§ Task directions
Keeping every word intact, reproduce all of the records.

Records from a collection
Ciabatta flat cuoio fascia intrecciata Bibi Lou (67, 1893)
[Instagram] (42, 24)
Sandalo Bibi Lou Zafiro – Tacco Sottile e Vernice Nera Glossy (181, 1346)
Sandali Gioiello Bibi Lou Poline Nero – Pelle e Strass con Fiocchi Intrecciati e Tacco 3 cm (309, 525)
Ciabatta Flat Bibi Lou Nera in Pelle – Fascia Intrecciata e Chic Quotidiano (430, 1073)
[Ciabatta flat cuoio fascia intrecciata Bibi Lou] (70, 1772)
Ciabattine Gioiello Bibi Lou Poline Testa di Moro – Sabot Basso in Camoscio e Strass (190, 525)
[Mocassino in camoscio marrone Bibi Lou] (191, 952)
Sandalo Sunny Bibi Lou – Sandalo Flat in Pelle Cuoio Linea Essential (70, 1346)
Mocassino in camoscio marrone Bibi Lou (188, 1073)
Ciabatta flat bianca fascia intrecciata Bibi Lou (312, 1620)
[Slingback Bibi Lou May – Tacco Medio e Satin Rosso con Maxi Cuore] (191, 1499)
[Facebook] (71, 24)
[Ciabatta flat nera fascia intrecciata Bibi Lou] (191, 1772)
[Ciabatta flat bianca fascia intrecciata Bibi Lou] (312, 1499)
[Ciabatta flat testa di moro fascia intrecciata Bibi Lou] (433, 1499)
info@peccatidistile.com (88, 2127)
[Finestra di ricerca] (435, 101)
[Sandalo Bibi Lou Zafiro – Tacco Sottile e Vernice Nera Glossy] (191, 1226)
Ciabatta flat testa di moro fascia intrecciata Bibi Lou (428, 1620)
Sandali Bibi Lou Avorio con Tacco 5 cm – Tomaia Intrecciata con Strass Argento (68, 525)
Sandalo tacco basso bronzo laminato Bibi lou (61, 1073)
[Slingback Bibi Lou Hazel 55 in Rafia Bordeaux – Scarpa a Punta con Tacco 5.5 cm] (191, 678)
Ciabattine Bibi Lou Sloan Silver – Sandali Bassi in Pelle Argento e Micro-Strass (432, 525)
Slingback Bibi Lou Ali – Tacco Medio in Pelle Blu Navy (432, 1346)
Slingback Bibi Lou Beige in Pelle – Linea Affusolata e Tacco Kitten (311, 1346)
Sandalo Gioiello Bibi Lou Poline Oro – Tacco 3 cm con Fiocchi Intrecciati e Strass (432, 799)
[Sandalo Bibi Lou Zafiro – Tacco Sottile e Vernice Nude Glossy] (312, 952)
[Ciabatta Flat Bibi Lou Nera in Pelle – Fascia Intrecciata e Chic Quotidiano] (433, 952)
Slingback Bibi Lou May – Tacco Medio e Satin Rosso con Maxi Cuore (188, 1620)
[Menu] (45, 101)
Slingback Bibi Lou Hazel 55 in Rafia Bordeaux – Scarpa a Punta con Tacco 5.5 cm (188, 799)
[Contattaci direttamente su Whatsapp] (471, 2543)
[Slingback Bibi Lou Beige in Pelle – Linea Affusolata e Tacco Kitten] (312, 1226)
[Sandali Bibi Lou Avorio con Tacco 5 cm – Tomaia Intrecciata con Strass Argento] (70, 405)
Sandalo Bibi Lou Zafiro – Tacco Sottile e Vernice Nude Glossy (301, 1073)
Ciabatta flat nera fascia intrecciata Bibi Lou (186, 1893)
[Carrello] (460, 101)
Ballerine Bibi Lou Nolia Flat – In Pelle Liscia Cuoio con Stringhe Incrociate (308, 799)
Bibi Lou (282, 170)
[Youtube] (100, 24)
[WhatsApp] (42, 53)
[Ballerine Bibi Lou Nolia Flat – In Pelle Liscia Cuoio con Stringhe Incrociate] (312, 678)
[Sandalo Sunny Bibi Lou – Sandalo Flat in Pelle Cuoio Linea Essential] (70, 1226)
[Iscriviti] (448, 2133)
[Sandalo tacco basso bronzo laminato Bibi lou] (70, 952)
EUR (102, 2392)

§ Answer section
Ciabatta flat cuoio fascia intrecciata Bibi Lou (67, 1893)
[Instagram] (42, 24)
Sandalo Bibi Lou Zafiro – Tacco Sottile e Vernice Nera Glossy (181, 1346)
Sandali Gioiello Bibi Lou Poline Nero – Pelle e Strass con Fiocchi Intrecciati e Tacco 3 cm (309, 525)
Ciabatta Flat Bibi Lou Nera in Pelle – Fascia Intrecciata e Chic Quotidiano (430, 1073)
[Ciabatta flat cuoio fascia intrecciata Bibi Lou] (70, 1772)
Ciabattine Gioiello Bibi Lou Poline Testa di Moro – Sabot Basso in Camoscio e Strass (190, 525)
[Mocassino in camoscio marrone Bibi Lou] (191, 952)
Sandalo Sunny Bibi Lou – Sandalo Flat in Pelle Cuoio Linea Essential (70, 1346)
Mocassino in camoscio marrone Bibi Lou (188, 1073)
Ciabatta flat bianca fascia intrecciata Bibi Lou (312, 1620)
[Slingback Bibi Lou May – Tacco Medio e Satin Rosso con Maxi Cuore] (191, 1499)
[Facebook] (71, 24)
[Ciabatta flat nera fascia intrecciata Bibi Lou] (191, 1772)
[Ciabatta flat bianca fascia intrecciata Bibi Lou] (312, 1499)
[Ciabatta flat testa di moro fascia intrecciata Bibi Lou] (433, 1499)
info@peccatidistile.com (88, 2127)
[Finestra di ricerca] (435, 101)
[Sandalo Bibi Lou Zafiro – Tacco Sottile e Vernice Nera Glossy] (191, 1226)
Ciabatta flat testa di moro fascia intrecciata Bibi Lou (428, 1620)
Sandali Bibi Lou Avorio con Tacco 5 cm – Tomaia Intrecciata con Strass Argento (68, 525)
Sandalo tacco basso bronzo laminato Bibi lou (61, 1073)
[Slingback Bibi Lou Hazel 55 in Rafia Bordeaux – Scarpa a Punta con Tacco 5.5 cm] (191, 678)
Ciabattine Bibi Lou Sloan Silver – Sandali Bassi in Pelle Argento e Micro-Strass (432, 525)
Slingback Bibi Lou Ali – Tacco Medio in Pelle Blu Navy (432, 1346)
Slingback Bibi Lou Beige in Pelle – Linea Affusolata e Tacco Kitten (311, 1346)
Sandalo Gioiello Bibi Lou Poline Oro – Tacco 3 cm con Fiocchi Intrecciati e Strass (432, 799)
[Sandalo Bibi Lou Zafiro – Tacco Sottile e Vernice Nude Glossy] (312, 952)
[Ciabatta Flat Bibi Lou Nera in Pelle – Fascia Intrecciata e Chic Quotidiano] (433, 952)
Slingback Bibi Lou May – Tacco Medio e Satin Rosso con Maxi Cuore (188, 1620)
[Menu] (45, 101)
Slingback Bibi Lou Hazel 55 in Rafia Bordeaux – Scarpa a Punta con Tacco 5.5 cm (188, 799)
[Contattaci direttamente su Whatsapp] (471, 2543)
[Slingback Bibi Lou Beige in Pelle – Linea Affusolata e Tacco Kitten] (312, 1226)
[Sandali Bibi Lou Avorio con Tacco 5 cm – Tomaia Intrecciata con Strass Argento] (70, 405)
Sandalo Bibi Lou Zafiro – Tacco Sottile e Vernice Nude Glossy (301, 1073)
Ciabatta flat nera fascia intrecciata Bibi Lou (186, 1893)
[Carrello] (460, 101)
Ballerine Bibi Lou Nolia Flat – In Pelle Liscia Cuoio con Stringhe Incrociate (308, 799)
Bibi Lou (282, 170)
[Youtube] (100, 24)
[WhatsApp] (42, 53)
[Ballerine Bibi Lou Nolia Flat – In Pelle Liscia Cuoio con Stringhe Incrociate] (312, 678)
[Sandalo Sunny Bibi Lou – Sandalo Flat in Pelle Cuoio Linea Essential] (70, 1226)
[Iscriviti] (448, 2133)
[Sandalo tacco basso bronzo laminato Bibi lou] (70, 952)
EUR (102, 2392)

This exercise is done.